Specific rocks, known as earth minerals, are processed into gemstones or semiprecious stones by cutting and polishing. Rare stones such as sapphires, diamonds and rubies are categorized as gemstones. The stones ranked below the gemstone category are referred to as semiprecious stones. Color intensity varies by locality of where the semiprecious stones are discovered.
Although semiprecious stones are ranked below the gemstone category, they also belong to specific classes of gems. The cutting and polishing process used to enhance the gems are the same. However, if the commercial market does not consider the stones to be rare or fine, they are then categorized as semiprecious stones.

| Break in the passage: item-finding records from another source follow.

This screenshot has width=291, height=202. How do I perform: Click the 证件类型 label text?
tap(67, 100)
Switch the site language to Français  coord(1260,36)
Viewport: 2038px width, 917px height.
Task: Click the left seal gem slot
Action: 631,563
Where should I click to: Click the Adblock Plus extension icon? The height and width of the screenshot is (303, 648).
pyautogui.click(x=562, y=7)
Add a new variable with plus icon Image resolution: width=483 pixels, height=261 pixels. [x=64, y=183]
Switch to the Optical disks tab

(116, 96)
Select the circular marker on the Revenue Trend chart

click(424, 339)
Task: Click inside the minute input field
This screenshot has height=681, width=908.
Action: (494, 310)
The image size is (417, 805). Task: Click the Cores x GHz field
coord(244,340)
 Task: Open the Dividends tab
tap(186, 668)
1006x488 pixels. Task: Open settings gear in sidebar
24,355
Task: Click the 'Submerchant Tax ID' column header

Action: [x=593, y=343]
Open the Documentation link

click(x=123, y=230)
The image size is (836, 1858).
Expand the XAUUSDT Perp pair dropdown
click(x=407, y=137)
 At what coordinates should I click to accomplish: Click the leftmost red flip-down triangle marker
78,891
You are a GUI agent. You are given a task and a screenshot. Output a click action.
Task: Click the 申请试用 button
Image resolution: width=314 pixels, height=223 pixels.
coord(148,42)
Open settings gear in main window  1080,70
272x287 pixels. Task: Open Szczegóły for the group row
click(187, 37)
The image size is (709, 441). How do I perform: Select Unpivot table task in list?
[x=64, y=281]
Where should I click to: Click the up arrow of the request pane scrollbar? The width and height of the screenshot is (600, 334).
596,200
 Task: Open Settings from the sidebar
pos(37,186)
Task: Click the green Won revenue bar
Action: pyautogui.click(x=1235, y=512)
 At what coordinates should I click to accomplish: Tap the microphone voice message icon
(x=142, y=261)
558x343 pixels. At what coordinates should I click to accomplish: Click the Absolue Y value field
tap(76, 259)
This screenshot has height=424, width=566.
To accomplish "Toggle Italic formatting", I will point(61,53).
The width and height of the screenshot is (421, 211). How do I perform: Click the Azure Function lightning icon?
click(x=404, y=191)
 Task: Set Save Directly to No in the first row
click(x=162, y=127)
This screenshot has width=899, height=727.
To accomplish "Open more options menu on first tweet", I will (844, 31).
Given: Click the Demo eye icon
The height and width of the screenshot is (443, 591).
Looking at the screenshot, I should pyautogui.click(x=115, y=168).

Garnet, amethyst, turquoise, lapis lazuli, moonstone and peridot are a few semiprecious stone categories. The less expensive semiprecious stones are then categorized and subdivided. These include malachite, chrysoprase, carnelian and agate. As the stones continue to be polished and cut, tumblestones are created. These are readily available at retail new age shops.
Once the semiprecious stones are polished, a specific luster appears. For example, jasper, turquoise and carnelian have a waxy luster surface. Serpentine and peridot have a greasy surface. Opal and dolomite have a pearly surface.
The locality of the rocks add to the intensity of the color. For example, turquoise, which can be sky blue, blue-green or greenish gray is found in parts of the world such as the United States, Australia, Chile, China and Mexico as well as France, England and Germany. The outdoor elements contribute to the color shades produced within the stones.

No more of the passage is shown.